Cinema do Seu Nelo, Cine Machado, Cinema Paradiso!, onde outrora retumbaram hinos, estamos órfãos de nossos heróis, de nossas praças, de nossos velhos amigos das matinês, de muitas de nossas meninas, de nossos cinemas de sonhos que hoje, como disse o cronista Zé Antônio Pereira em uma de suas tiradas geniais, estão quase todos nas mãos da Universal, que não é Pictures, e onde se reza a tótens e cujo ingresso nas sessões infernais de descarrego custa os olhos da cara (ou da alma?).

Ainda há tempo para um filme qualquer de amor ou de aventura, para um beijo na namorada com trilha sonora (quem sabe Sounds of Silence?), ainda há tempo para um pedaço de fita escorrer para o fundo do bolso das nossas calças, agora compridas demais, ainda há algum ingresso sobrando para nós ou alguém disposto a negociar conosco uma entrada meio atrasada para uma última sessão de cinema?

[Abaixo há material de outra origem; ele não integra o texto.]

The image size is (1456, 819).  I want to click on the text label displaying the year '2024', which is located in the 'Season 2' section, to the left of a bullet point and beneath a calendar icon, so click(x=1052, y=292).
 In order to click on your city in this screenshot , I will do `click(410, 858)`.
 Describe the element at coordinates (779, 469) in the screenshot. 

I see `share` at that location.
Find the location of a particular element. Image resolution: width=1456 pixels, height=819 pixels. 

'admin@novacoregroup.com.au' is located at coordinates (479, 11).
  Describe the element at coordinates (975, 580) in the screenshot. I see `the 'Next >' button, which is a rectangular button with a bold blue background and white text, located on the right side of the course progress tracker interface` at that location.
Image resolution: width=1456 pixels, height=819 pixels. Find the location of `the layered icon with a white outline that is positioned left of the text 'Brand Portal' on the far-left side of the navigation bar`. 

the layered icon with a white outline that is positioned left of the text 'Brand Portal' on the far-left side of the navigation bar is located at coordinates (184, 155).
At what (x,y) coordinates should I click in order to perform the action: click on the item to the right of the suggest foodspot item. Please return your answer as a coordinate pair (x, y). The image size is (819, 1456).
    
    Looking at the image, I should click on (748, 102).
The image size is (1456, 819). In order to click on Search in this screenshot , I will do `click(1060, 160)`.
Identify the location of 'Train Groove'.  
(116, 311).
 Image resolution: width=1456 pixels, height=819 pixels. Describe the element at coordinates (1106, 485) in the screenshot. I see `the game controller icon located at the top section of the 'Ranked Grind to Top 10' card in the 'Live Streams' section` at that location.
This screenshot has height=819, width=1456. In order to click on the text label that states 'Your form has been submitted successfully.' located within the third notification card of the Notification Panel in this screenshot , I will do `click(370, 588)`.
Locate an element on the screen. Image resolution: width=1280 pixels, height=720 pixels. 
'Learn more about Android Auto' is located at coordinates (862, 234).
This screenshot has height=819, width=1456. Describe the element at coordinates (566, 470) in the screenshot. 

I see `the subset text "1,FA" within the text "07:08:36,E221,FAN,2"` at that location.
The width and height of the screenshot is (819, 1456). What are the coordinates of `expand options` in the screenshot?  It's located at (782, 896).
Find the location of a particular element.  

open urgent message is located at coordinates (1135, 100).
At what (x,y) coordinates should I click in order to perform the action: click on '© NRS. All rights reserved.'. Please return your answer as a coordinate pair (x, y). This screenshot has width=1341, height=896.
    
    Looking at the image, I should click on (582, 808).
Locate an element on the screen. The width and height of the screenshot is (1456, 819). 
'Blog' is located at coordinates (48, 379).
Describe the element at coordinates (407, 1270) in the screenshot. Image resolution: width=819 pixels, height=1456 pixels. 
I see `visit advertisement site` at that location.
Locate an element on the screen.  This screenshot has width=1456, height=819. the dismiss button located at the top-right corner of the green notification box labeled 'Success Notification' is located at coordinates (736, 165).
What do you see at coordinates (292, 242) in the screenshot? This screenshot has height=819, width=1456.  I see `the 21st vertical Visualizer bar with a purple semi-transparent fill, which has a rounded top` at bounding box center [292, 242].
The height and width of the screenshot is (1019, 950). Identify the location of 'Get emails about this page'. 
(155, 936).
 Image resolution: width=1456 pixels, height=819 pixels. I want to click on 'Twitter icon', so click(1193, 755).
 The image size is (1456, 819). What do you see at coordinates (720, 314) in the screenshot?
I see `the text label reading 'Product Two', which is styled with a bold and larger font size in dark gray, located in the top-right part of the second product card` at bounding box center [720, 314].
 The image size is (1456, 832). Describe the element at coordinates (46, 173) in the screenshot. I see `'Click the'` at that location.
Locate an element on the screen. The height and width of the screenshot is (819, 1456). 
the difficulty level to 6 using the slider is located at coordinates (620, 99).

Vanderlei Pequeno, escriba da Cataguases da minha saudade, ainda há algum lampejo de criança em nós, ainda há algum arroubo que nos faça esquecer a adultice e trilhar, já que a porta não cede, o caminho por baixo em busca de sonhos, mesmo com medo de que os vigias do nada nos peguem e que o caminho nos leve a lugar nenhum?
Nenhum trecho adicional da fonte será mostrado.